Book Review: Picking Cotton

Picking Cotton: Our Memoir of Injustice and Redemption by Jennifer Thompson-Cannino and Ronald Cotton

Note: This is the review I recently wrote for both this blog and for my column over at Crucial Pop.

It is true that I tend to read mostly fiction.

I like losing myself in the land of make believe where stories can stretch your mind and warm your heart, whether they feature true love, a quirky story, or even a vampire or dragon or two.

But sometimes, a non-fiction book will cross my path and will have the same effect that fiction has for me - the inability to put it down, a story that will stretch my mind, and will have me yearning for a happy ending.

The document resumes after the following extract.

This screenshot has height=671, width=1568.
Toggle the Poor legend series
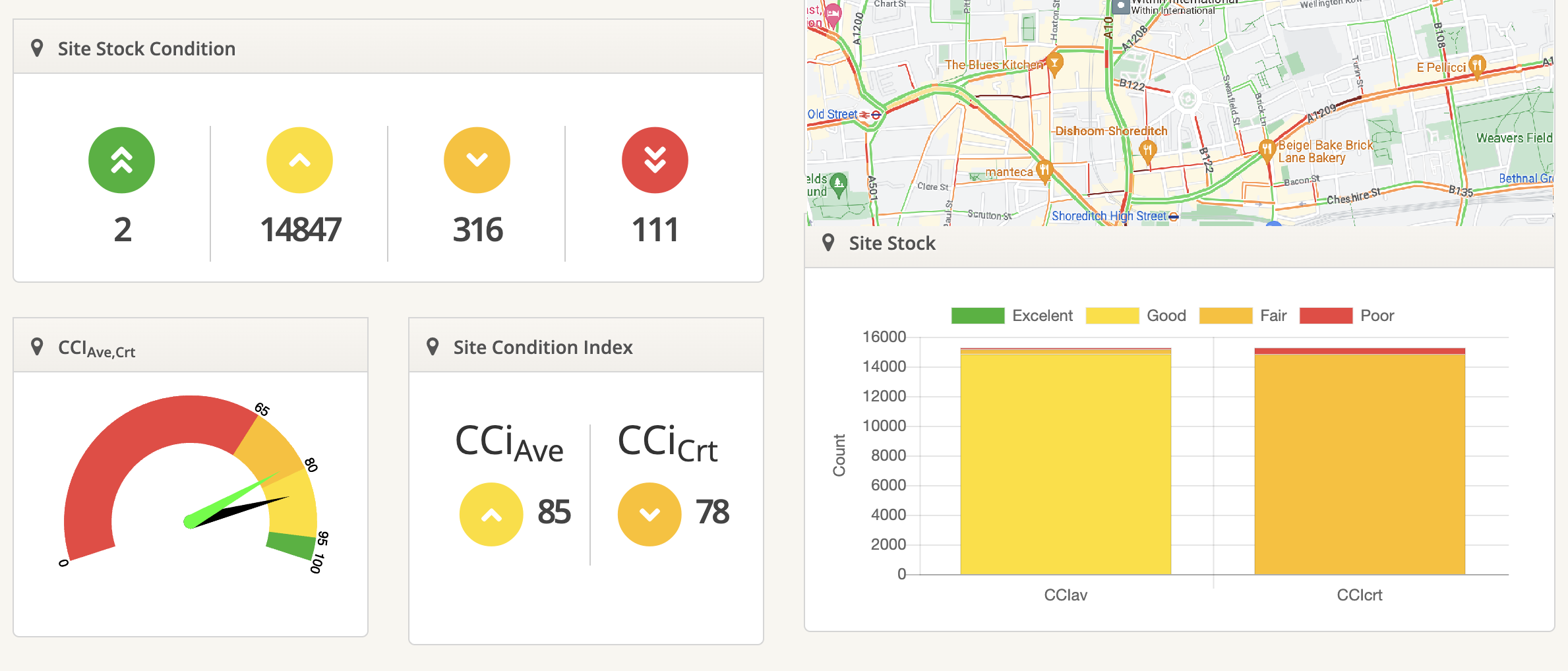coord(1346,316)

Picking Cotton: Our Memoir of Injustice and Redemption by Jennifer Thompson-Cannino, Ronald Cotton, and Erin Torneo is just such a book.

This memoir is a roller-coaster ride that will grip you from page one until the end, it will keep you awake past your bedtime, and will stay with you long after you close the cover for the last time.

In 1984, Jennifer (a 23-year-old white female) was brutally raped at knifepoint in her apartment. She studied every detail of her attacker's face, memorized everything she could, knowing she would have to identify him in order to put him behind bars.

She reported the crime. She did a composite sketch, and she went through a lineup of seven men, only one of who was suspected of the crime.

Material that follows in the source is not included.